Наконец-то он полностью забыл и об альбоме Гиппиус, и о письмах Сусловой, и об Аполлинарии – наконец-то он просто жил. Он дышал и двигался в одном ритме со сложной жизнью искаженного мира людей. В принципе, чем этот исторгнутый и отторгнутый мир отличался от мира купли-продажи, в котором ему приходилось жить, – от мира истории, в котором он мог грезить? Да ничем. Ничем.
Данила протянул руку, погрузив ее во что-то синевато-бесформенное, и пошевелил пальцами. От его движения в разные стороны лениво поползли крошечные белые существа. Что это? Дохлая кошка или собака?

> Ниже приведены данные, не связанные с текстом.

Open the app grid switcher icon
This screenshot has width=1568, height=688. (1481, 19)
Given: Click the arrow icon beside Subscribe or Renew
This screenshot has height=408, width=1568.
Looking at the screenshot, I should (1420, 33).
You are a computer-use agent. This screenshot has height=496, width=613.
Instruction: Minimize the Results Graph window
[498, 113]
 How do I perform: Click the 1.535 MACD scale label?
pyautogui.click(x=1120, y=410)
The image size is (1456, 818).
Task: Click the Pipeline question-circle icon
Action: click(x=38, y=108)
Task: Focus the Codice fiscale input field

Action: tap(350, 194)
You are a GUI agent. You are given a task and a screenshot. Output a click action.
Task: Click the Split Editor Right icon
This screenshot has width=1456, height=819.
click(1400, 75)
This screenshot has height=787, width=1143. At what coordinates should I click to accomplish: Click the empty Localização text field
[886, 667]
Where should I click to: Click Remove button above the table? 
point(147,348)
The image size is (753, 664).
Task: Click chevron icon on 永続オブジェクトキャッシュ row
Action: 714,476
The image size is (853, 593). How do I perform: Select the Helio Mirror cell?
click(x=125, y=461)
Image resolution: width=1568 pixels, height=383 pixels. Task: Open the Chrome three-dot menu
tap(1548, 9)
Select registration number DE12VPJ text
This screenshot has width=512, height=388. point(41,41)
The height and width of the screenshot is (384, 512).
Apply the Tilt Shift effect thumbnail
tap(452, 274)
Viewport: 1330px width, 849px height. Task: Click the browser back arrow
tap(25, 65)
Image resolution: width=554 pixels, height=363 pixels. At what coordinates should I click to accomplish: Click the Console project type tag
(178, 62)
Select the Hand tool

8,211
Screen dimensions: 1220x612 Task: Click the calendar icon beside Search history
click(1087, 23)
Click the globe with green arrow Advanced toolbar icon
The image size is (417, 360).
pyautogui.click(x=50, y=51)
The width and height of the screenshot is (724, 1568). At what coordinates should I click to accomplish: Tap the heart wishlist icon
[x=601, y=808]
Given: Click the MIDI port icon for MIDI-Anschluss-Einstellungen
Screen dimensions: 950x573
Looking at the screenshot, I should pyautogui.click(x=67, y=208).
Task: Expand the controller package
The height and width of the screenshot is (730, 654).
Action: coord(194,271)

тотчас вспомнился ему Заболоцкий[98], и Данила виновато потянул руку назад. Тут его большой палец задело что-то твердое. Он прошелся пальцами по дну контейнера, как пианист по клавишам, и ему ответили маленькие плотные кусочки. Расставив пальцы пошире, чтобы ничего не упустить, Данила нежно свел их в ладонь и вынул нечто, попавшееся ему в руку, на свет фонаря.
На зеленой резине перчатки лежала легкая кучка металлических треугольничков с вкраплениями чего-то желтоватого. Для железа связка было слишком легкой. Но раздумывать в таких ситуациях нельзя: надо или бросать найденное и никогда о нем не вспоминать, или не испытывать судьбу и немедленно вылезать на поверхность, забирая находку. Данила всегда предпочитал второе – и редко обманывался.